7-Bromo-1,5-dihydro-3,6-dimethylimidazo[2,1-b]quinazolin-2(3H)- one (Ro 15-2041), a potent antithrombotic agent that selectively inhibits platelet cyclic AMP-phosphodiesterase

• Published in: The Journal of pharmacology and experimental therapeutics Vol. 235; no. 1; pp. 212 - 219
• Main Authors: MUGGLI, R, TSCHOPP, T. B, MITTELHOLZER, E, BAUMGARTNER, H. R
• Format: Journal Article
• Language: English
• Published: Bethesda, MD American Society for Pharmacology and Experimental Therapeutics 01.10.1985
• Subjects: 3',5'-Cyclic-AMP Phosphodiesterases - antagonists & inhibitors; Animals; beta-Thromboglobulin - metabolism; Biological and medical sciences; Bleeding Time; Blood Platelets - drug effects; Blood Platelets - enzymology; Blood. Blood coagulation.
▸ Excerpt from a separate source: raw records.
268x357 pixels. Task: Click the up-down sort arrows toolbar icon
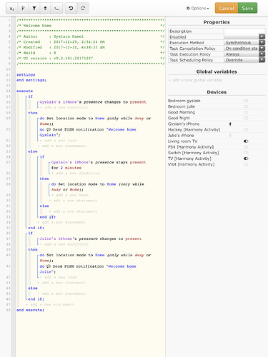pos(45,9)
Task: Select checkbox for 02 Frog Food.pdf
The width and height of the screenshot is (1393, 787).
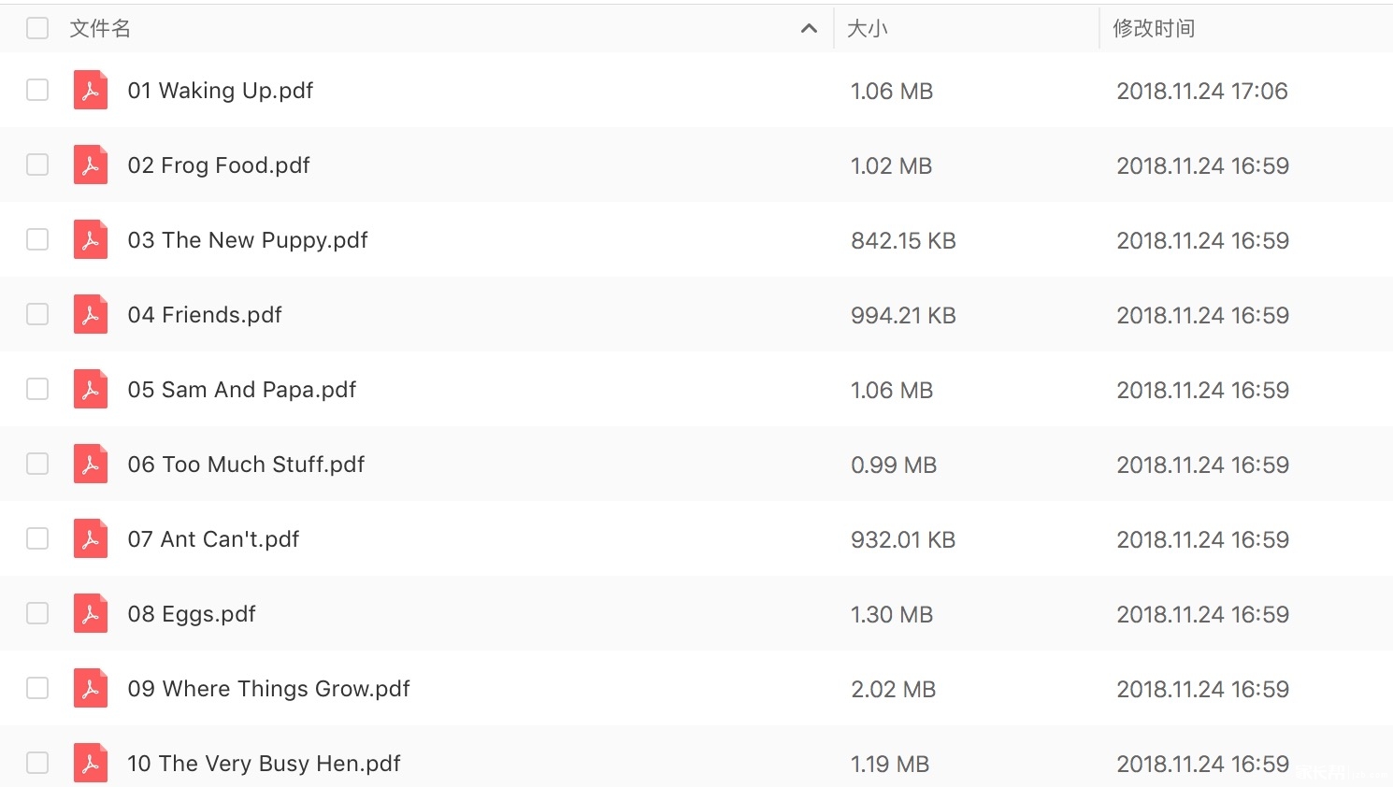Action: click(37, 165)
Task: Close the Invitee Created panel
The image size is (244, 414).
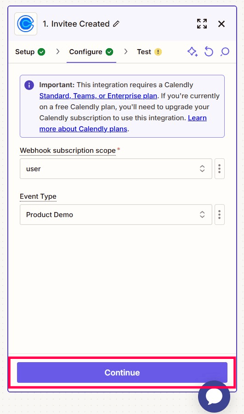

Reticuloendothelial system; Calcium - metabolism; Calmodulin - metabolism; Collagen - pharmacology; cyclic AMP; Cyclic AMP - metabolism; Cyclic Nucleotide Phosphodiesterases, Type 1; Dogs; Epoprostenol - pharmacology; Fibrinolytic Agents - pharmacology; Haplorhini; Humans; man; Medical sciences; Papaverine - pharmacology; Pharmacology. Drug treatments; phosphodiesterase; Platelet Aggregation - drug effects; platelets; Quinazolines - pharmacology; Rabbits; Radioimmunoassay; Serotonin - metabolism; Thrombin - pharmacology; Mechanism of action; Platelet; Antiplatelet agent
• ISSN: 0022-3565; 1521-0103

This study with the new analog Ro 15-2041 (7-bromo-1,5-dihydro-3,6-dimethylimidazo[2,1-b]quinazolin-2(3H)-on e) confirms and substantially extends the activity spectrum of imidazoquinazolinones as potent platelet function inhibitors. Ro 15-2041 inhibited platelet aggregation induced by all common platelet agonists in platelet-rich plasma obtained from various species including man (IC50 = 1-3 microM). The compound potentiated platelet inhibition by prostacyclin, the prostacyclin-induced increase of intraplatelet cyclic (c) AMP levels and inhibited the collagen-induced release of serotonin and beta-thromboglobulin. Ro 15-2041 reduced the increase and accelerated the normalization of cytosolic free Ca++ in thrombin-stimulated human platelets. Ro 15-2041 is a potent (IC50 = 70 nM) and selective inhibitor of platelet cAMP-phosphodiesterase activity. Whereas Ro 15-2041 caused complete inhibition of cAMP-phosphodiesterase activity in human platelet supernatants, breakdown of cAMP in cardiac homogenates was depressed to maximally 50%. In human brain and rabbit uterus Ro 15-2041 was at least 1000 times less potent. By comparison, papaverine fully inhibited phosphodiesterase activity in all four tissues with similar IC50 values of about 5 microM. Furthermore, Ro 15-2041 selectively inhibited cAMP-phosphodiesterase activity of a bovine calmodulin-independent but not of a calmodulin-dependent enzyme preparation. The compound exhibited significant p.o. activity in various ex vivo and in vivo platelet function tests.